If you do not wish certain pages to be retrieved by such a spider
or crawler then you can express this in one of two possible
methods. The first method, robots.txt is only valid if you place a
file in the document root of your website. The second, metatags always
works.
robots.txt
Most decent web agents request the file /robots.txt before visiting a
website. If this file exists, it is parsed by the web agent. WiseGuys complies
to this standard, if and only if the file is present in the document root of
the website: http://www.wise-guys.nl/robots.txt will be used, but
http://www.wise-guys.nl/gfx/robots.txt will not be used.
The complete standard specs, written by Martijn Koster, can be
read at the WebCrawler website. Nowadays they seem to have moved elsewhere,
however a
cached
version is available. The basic idea is simple: via some text file you can
teach the web agent that some parts of your webserver are off-limits for it.
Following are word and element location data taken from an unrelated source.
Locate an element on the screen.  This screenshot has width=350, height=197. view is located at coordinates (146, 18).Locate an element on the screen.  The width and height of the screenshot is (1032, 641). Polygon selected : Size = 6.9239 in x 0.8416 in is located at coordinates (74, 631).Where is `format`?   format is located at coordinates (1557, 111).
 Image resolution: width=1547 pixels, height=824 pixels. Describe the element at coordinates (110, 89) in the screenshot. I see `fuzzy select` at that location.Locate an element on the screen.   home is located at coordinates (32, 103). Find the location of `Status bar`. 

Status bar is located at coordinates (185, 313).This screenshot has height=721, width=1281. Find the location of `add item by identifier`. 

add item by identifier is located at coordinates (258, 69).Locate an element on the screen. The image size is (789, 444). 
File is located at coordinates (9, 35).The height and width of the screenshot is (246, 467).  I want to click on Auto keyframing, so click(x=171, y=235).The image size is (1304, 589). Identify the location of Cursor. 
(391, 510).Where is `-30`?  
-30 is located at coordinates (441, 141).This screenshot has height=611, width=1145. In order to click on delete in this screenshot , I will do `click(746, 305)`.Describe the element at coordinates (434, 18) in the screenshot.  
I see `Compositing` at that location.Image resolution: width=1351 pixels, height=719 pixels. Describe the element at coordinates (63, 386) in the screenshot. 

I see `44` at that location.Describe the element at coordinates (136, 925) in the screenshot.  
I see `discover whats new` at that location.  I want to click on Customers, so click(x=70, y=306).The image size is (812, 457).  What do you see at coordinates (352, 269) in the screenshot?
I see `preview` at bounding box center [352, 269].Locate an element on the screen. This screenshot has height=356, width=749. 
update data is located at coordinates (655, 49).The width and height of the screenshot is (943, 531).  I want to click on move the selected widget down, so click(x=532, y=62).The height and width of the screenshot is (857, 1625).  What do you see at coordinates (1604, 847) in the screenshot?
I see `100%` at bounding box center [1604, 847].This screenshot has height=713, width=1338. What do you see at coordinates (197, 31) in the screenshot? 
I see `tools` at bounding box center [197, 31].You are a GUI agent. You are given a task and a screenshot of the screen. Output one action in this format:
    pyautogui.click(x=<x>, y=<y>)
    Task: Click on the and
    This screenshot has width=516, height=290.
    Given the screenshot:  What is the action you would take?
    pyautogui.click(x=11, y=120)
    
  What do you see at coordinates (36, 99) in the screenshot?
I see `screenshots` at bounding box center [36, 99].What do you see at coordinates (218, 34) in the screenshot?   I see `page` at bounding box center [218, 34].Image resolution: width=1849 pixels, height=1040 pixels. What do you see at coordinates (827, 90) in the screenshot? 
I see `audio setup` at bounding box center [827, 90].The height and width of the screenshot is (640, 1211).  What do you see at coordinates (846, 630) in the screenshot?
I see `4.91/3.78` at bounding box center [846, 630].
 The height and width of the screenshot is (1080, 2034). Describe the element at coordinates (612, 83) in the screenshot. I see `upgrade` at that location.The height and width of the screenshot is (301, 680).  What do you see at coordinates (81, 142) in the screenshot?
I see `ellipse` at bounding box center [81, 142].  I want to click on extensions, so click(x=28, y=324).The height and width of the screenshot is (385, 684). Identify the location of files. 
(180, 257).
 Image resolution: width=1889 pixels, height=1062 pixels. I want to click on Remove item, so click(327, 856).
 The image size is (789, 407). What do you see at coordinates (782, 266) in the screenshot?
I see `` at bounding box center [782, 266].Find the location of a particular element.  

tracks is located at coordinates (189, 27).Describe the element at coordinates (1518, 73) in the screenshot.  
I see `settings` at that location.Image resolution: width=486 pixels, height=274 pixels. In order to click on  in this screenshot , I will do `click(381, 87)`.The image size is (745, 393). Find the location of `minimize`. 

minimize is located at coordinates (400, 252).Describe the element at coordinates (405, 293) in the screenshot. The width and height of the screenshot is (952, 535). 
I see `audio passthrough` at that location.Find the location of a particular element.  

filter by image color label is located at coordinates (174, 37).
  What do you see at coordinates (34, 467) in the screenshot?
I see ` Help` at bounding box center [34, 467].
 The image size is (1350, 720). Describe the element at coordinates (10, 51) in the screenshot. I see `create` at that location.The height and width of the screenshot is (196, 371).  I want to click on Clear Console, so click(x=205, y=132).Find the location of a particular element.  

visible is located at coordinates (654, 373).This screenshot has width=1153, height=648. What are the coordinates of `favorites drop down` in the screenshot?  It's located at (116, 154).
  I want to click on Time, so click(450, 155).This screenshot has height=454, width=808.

These restrictions can apply for all web agents, or for some in particular.
This feature can be used if your pages turn up in search engines, and you do
not want them there.
For example:
# /robots.txt
User-agent: webcrawler
Disallow:
User-agent: ilse
Disallow: /
User-agent: *
Disallow: /stayout
Disallow: /tmp
The first line, beginning with '#', is a comment for the author. The second
and third line grant the robot called webcrawler access to the whole site,
because nothing is Disallowed (hence the empty directive). You can safely
disregard this directive, as webagents will, per definition, regard the website
as allowable if they do not find a robots.txt file. The fourth and fifth lines
state that the robot called ilse may not retrieve any files beginning with
/ . Because this practically means 'every page', because all pages start
with a / , this means that the robot cannot visit this site at all.
The last three lines state that all other robots should not visit pages
beginning with /stayout or /tmp .
Note some frequently made errors:
- Regular expressions via robots.txt are not supported: You must use
Disallow: /tmp/ in stead of Disallow: /tmp/* .
- State only 1 path per Disallow: statement.
- Paths in a robots.txt file are like paths in a URL, in particular they are
case sensitive , so they take capital and small letters into account.
Meta tags
In stead of a global robots.txt file for an entire website, you can also
direct the web agents per page if that page can be submitted into a search
engine. Also it is possible to express if you wish the spider to follow links
on the page. This is particularly useful if your web page queries some database
which you do not want a spider to visit over and over again. Use of meta tags
is a part of the HTML 4 standard and information about this standard can be
read at the WWW Consortium website. A somewhat less technical explanation can
be found here. Using these meta-tags is extremely simple. In the
HEAD section of a page, type an extra directive: <meta name="robots"
content="noindex">
With this line, you tell the robot not to index the page (not to submit it
into its search engine). The links on the page, however, will be followed. Use
nofollow to deny this: <meta name="robots" content="noindex,
nofollow">
Not using noindex means, that the page itself will be submitted,
but the pages it links to will not be visited.
WiseGuys webagent
The WiseGuys webagent visits primarily dutch (.nl) websites, WAP sites
however are visited worldwide. The robot identifies itself with the following
textstring: Vagabondo . An alternate identification is: Bilbo .
This is an old webagent, that is mainly still in use for WAP. These robots
mainly gather data for parties including Track.nl and Kobala.nl.